* _Instructions to follow_:
Locate every line in the material below that has the word "named". Copy each of those lines.

+--

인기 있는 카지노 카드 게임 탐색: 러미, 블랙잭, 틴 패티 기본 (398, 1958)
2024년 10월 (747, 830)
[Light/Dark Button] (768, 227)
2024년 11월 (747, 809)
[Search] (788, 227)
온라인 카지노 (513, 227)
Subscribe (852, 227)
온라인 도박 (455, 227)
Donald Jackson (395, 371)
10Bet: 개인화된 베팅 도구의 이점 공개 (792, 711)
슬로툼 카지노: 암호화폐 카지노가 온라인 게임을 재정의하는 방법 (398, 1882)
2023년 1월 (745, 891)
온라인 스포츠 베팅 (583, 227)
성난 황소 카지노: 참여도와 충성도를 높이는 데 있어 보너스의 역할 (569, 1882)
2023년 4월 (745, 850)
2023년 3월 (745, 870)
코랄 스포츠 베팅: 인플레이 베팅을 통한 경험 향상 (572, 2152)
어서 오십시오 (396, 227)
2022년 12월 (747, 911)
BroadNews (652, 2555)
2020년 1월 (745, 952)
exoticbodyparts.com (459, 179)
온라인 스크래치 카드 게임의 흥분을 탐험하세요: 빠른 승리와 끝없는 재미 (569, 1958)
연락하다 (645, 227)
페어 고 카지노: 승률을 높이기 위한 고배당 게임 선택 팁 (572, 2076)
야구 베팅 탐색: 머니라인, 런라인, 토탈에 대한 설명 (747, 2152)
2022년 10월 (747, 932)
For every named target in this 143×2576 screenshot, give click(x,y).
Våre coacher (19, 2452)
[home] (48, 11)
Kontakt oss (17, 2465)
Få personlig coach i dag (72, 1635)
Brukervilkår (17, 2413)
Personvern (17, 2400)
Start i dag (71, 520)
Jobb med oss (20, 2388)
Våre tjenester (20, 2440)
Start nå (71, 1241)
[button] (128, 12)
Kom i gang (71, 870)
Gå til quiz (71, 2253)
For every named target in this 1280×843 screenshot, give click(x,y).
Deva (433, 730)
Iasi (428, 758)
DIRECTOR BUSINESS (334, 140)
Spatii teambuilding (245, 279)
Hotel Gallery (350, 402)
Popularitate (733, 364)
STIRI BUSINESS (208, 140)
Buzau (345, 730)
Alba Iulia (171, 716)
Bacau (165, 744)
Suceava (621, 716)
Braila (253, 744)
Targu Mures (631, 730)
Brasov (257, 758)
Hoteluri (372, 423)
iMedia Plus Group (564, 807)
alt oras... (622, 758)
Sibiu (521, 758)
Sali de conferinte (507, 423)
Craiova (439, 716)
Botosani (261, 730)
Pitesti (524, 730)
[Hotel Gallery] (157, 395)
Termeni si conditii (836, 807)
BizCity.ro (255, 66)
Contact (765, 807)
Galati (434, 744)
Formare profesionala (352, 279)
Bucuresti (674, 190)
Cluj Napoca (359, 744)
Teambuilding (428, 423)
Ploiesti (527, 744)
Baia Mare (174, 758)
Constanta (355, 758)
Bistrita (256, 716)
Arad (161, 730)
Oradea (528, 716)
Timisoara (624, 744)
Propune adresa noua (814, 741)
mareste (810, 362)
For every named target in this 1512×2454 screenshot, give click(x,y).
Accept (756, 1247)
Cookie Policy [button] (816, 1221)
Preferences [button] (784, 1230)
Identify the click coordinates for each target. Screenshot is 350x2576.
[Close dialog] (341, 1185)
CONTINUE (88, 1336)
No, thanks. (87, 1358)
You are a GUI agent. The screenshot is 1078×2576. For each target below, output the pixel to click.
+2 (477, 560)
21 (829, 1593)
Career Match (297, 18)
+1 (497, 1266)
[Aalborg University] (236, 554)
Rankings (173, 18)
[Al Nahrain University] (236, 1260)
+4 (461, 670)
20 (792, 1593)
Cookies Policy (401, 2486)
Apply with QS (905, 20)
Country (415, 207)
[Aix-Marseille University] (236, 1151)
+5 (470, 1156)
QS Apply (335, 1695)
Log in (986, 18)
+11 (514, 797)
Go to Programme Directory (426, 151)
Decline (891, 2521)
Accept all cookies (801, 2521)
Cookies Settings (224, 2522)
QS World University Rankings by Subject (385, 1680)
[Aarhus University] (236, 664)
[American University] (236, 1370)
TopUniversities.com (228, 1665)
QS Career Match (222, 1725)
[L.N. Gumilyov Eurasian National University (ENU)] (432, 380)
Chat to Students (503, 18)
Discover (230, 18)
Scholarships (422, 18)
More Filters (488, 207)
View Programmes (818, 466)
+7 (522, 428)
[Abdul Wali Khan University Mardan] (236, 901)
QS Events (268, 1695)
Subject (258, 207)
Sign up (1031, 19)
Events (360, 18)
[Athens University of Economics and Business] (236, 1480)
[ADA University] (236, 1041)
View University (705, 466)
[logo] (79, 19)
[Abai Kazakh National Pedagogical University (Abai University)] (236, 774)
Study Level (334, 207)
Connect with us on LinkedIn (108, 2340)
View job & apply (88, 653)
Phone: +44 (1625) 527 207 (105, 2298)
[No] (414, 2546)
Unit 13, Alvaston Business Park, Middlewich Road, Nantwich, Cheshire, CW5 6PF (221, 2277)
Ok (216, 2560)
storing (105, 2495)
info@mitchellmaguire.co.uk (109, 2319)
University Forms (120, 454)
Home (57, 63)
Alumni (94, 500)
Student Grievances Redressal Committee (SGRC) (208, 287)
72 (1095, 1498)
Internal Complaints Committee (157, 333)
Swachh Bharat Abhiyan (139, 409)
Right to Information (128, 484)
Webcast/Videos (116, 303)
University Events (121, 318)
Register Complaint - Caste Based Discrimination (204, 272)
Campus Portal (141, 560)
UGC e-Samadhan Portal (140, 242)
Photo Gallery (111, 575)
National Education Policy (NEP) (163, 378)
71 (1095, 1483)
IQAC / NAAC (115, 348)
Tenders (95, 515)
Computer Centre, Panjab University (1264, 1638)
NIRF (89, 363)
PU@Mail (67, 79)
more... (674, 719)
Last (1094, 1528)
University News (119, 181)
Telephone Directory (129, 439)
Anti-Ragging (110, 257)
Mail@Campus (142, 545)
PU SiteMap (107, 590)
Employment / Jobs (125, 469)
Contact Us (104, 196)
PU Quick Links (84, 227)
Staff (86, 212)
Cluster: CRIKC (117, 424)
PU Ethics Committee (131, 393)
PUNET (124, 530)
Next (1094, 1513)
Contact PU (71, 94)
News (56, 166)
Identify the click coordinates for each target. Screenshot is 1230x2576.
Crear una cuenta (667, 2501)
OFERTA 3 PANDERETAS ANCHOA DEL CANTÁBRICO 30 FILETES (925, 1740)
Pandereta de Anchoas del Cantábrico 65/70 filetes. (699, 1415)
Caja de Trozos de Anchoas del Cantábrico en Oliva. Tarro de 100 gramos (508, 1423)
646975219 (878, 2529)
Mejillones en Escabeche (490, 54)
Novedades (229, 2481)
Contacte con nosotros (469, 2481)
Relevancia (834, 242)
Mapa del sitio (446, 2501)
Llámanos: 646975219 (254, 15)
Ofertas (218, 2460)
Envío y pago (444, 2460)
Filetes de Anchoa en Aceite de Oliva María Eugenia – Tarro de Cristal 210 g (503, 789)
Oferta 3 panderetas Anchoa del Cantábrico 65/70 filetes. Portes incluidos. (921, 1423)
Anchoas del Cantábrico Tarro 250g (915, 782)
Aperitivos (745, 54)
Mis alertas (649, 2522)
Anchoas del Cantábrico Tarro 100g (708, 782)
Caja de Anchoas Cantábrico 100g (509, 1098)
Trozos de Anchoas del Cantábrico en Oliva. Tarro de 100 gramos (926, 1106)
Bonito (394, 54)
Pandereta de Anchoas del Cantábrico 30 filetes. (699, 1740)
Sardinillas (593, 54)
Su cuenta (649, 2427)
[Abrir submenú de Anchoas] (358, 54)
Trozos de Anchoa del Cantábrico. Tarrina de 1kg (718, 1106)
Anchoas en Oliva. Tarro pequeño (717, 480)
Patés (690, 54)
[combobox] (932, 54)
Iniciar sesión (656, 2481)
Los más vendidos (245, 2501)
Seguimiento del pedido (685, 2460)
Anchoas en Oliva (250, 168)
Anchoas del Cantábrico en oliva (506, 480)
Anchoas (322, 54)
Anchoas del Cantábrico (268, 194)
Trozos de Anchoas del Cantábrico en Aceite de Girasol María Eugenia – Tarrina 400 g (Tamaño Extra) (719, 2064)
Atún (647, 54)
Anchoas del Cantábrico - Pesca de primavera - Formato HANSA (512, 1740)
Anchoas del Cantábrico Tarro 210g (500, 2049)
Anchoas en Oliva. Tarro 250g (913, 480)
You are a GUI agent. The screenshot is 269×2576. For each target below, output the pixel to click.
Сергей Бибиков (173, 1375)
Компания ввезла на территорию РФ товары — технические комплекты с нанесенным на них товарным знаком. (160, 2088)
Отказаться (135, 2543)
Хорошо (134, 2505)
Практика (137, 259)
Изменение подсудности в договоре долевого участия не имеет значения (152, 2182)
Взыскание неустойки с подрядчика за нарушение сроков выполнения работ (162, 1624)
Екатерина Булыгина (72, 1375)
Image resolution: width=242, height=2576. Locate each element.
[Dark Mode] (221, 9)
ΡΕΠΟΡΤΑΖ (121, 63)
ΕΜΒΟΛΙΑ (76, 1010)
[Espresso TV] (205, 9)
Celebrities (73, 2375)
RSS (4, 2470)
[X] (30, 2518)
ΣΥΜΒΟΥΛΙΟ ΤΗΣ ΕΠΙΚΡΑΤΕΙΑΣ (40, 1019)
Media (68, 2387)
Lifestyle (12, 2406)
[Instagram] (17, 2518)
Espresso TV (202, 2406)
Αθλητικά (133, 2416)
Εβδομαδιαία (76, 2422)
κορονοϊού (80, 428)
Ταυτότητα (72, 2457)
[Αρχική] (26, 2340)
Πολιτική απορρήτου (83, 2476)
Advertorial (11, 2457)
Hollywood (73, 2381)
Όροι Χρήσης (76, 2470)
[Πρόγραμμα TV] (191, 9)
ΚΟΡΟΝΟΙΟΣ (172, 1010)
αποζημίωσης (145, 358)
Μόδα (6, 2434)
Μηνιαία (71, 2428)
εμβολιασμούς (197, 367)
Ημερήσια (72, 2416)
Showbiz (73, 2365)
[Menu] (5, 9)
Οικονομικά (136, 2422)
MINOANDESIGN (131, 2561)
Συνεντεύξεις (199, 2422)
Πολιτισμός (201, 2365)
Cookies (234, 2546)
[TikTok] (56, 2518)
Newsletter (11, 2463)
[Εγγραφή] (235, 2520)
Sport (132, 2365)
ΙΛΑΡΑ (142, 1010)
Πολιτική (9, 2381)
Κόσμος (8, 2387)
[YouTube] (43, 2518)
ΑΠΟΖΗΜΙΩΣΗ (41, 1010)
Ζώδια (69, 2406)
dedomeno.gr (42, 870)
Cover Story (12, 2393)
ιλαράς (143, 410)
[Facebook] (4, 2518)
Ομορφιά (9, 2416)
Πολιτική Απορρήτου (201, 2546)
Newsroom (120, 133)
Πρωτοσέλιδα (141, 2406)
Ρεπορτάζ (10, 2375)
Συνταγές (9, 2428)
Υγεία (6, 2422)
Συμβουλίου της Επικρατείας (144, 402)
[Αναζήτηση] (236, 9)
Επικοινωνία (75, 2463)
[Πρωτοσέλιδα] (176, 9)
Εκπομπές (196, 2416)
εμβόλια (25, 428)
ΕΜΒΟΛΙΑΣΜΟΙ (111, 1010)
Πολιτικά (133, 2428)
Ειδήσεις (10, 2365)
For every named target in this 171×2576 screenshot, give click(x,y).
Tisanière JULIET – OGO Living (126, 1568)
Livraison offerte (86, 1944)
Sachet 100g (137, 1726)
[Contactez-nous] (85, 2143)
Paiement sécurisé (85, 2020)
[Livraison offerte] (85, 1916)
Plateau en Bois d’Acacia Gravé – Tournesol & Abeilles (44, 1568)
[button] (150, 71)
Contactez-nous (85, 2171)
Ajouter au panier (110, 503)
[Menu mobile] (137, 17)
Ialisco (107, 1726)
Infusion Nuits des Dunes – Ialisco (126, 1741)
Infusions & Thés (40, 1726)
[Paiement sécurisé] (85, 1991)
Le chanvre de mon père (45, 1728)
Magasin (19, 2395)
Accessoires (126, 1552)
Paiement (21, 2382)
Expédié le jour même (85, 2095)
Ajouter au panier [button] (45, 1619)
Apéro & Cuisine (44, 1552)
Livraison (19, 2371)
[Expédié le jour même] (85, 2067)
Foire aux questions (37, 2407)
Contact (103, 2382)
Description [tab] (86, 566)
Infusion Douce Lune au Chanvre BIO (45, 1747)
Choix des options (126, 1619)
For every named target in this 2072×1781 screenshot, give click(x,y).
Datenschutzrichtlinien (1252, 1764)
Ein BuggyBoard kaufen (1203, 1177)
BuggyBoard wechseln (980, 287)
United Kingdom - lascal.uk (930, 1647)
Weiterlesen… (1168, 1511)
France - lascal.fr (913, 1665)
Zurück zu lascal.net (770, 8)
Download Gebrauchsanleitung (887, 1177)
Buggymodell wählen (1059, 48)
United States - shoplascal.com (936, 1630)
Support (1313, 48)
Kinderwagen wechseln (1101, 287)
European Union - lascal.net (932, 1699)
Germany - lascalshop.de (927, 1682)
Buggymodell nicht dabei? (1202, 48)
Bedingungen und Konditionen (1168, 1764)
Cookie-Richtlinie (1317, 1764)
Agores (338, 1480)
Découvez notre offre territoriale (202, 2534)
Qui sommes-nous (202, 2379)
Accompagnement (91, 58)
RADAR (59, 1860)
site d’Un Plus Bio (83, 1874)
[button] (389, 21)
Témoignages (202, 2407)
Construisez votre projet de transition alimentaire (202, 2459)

+--

* _Exercise output_:
For every named target in this 143×2576 screenshot, give click(x,y).
For every named target in this 1280×843 screenshot, give click(x,y).
For every named target in this 1512×2454 screenshot, give click(x,y).
For every named target in this 171×2576 screenshot, give click(x,y).
For every named target in this 2072×1781 screenshot, give click(x,y).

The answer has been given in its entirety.